Sudan (MNN) — The West Darfur region of Sudan is now home to a vast number of refugees fleeing the genocide of war-torn Sudan. Food for the Hungry is part of a massive relief effort helping those families who are displaced by the war.
Food for the Hungry has partnered with six other North American-based humanitarian groups to form the Darfur Relief Collaboration. The group has recently received a grant from the Canadian Foodgrains Bank for nearly half-a-million dollars to work in three remote villages in West Darfur that are straining to host thousands of internally displaced families.
Food for the Hungry President, Ben Homan and Special Assistant Peter Howard recently traveled to Sudan along with a collaborative team, where they surveyed and evaluated the current relief operations and assessed the need for additional programs. Homan spoke from Sudan, saying, “The displacement of people here in West Darfur in Sudan is at a crisis proportion.
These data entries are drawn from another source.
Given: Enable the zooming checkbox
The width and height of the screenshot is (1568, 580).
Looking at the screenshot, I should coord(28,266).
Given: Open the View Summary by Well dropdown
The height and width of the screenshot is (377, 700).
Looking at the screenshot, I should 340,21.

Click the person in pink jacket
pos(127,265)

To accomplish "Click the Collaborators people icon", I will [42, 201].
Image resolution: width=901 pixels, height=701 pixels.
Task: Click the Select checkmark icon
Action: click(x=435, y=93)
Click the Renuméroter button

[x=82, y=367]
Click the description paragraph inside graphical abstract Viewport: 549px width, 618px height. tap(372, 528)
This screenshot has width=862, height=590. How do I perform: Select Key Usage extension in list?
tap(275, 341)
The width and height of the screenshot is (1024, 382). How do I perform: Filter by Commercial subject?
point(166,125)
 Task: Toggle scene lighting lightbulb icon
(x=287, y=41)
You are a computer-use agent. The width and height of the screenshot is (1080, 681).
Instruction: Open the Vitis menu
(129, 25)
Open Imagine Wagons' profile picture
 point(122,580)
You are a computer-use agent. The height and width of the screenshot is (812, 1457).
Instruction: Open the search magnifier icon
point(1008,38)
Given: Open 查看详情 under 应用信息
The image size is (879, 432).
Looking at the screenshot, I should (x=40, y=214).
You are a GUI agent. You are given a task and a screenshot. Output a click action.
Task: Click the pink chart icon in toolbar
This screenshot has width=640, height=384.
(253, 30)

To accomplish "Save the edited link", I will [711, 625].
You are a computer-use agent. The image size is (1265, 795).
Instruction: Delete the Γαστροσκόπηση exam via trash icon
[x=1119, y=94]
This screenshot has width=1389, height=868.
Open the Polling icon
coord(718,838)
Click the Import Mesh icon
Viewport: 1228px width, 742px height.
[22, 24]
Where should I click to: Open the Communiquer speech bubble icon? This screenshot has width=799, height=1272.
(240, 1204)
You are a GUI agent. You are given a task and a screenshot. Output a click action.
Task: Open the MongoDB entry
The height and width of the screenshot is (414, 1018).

And Food for the Hungry is here to offer hope and help to the people who have lost their homes and their livelihoods, who have been victims of incredible human rights violations in this land.”
Food for the Hungry is supporting long-term programs for the rehabilitation of the people of Sudan, including providing medical care, teaching health education, digging wells, building latrines, developing programs for improving the health of livestock, and rebuilding agriculture programs and crops.
But, Homan says it won’t be an easy task or a quick-fix to the effects of the decades of war, “It’s a long time before the people of Sudan and West Darfur feel the security to get back into their fields and their villages, and so that remains another crucial thing as we look to the future.”
In Sudan’s war-torn recent history, more than 2-million people have died, 500-thousand people are refugees, and almost the entire southern population have been displaced. The war has led to impoverished living and devastating famines.
Food for the Hungry and the other groups in the Darfur Relief Collaboration hope to help turn the tide of the devastation, and meet the needs of the hundreds of thousands of displaced people.